His bony shoulders slumped over the odd creation as he bit his lip in disappointment. Nokune though back to his argument with Aska. If he'd gotten her to agree, he must have been wearing her down for hours. And for what?

A second thought occurred to her, and she slid off her perch to comfort her disillusioned uncle. "I doubt you'd need a spell from the _Book of Mudora_ just to tie your own hair back. Come on, we'll do some more research, together this time. You might have missed something all alone."

"I guess so." He pulled the curtains open on the high, ground-level window that fed light into his underground study. "Well, if you're going to help me, you might want to get comfortable."

"Righto. Just tell me what I'm looking for!"

* * *

" _Yes…as nonsensical and innocent as it seems, that's how it began…"_


	2. To Speak the Name

"Good grief, Okuin. You've been down here for hours."

Okuin's head shot out of the book he'd been immersing himself in and his finger automatically shot to his lips. He glanced to the side to make sure Nokune was still seated at the table, where she'd fallen asleep reading, then finally looked to the steps to see whom the voice belonged to. "Hello, Iziz," he whispered in greeting, standing to meet her.

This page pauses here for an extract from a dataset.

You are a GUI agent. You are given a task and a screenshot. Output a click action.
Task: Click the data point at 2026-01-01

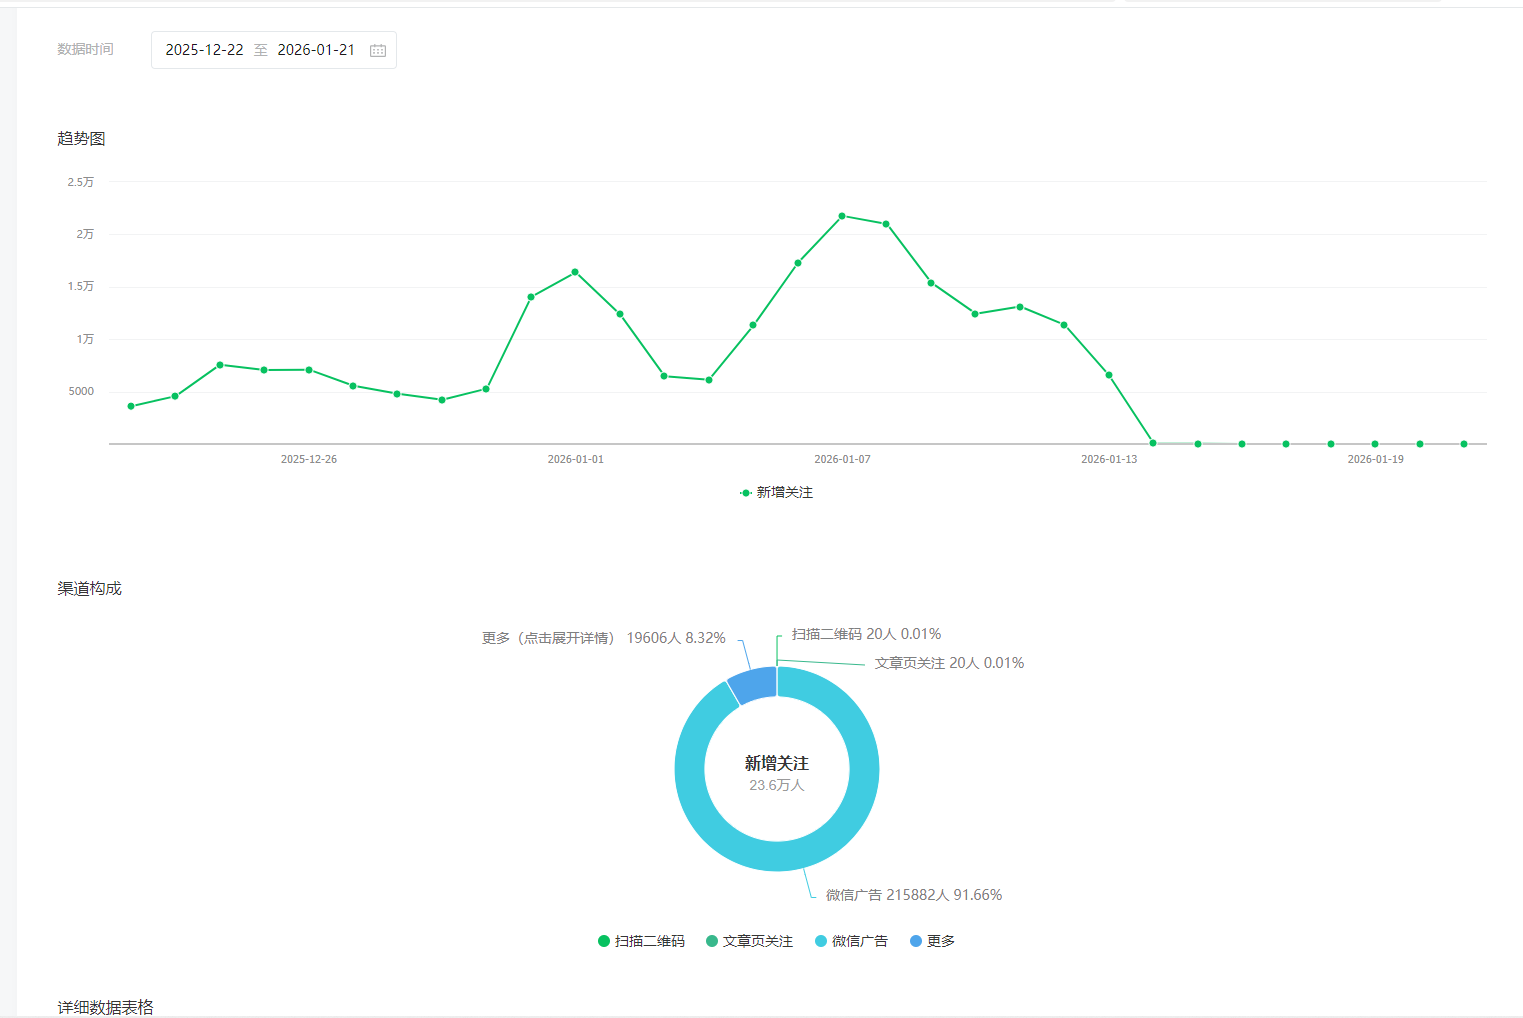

Iziz was an ancient woman, the current Sage of Shadow and leader of the Sheikah. Years had turned her hair ashen and diminished her stature. The heavy, wrinkled flesh of her face hung down in jowls, which caused more impudent trainees under her to nickname her "the bulldog". Still, though she was no longer strong, she was quick and wise, and the King of Hyrule kept her in close counsel.

She had a certain fondness for Okuin, but that made her strict with him. He was training to be her replacement, after all, and she was determined he would be worthy. She stood on the landing, her lips pursed, waiting for him to continue.

"I've been doing research," Okuin obliged. He could tell from the purple shadows of grass showing through the room's sole window that it was evening. He'd forgotten to eat. Probably missed dinner. But that wasn't important at the moment. He swung the charm that was still clasped firmly in his hair into Iziz's view. "I made this."

He had to bend down so she could study it properly. She twisted it between two fingers and her face folded into a scowl. "What kind of spells have you been using?" she asked.

He shrugged. "A Gerudo sent me the scroll."

"Gerudo?" The old sage abruptly jerked on his hair in surprise, and Okuin nearly lost his balance before he straightened. Iziz's tone grew sharp. "You shouldn't trust it. The Gerudo are thieves. They use black magic."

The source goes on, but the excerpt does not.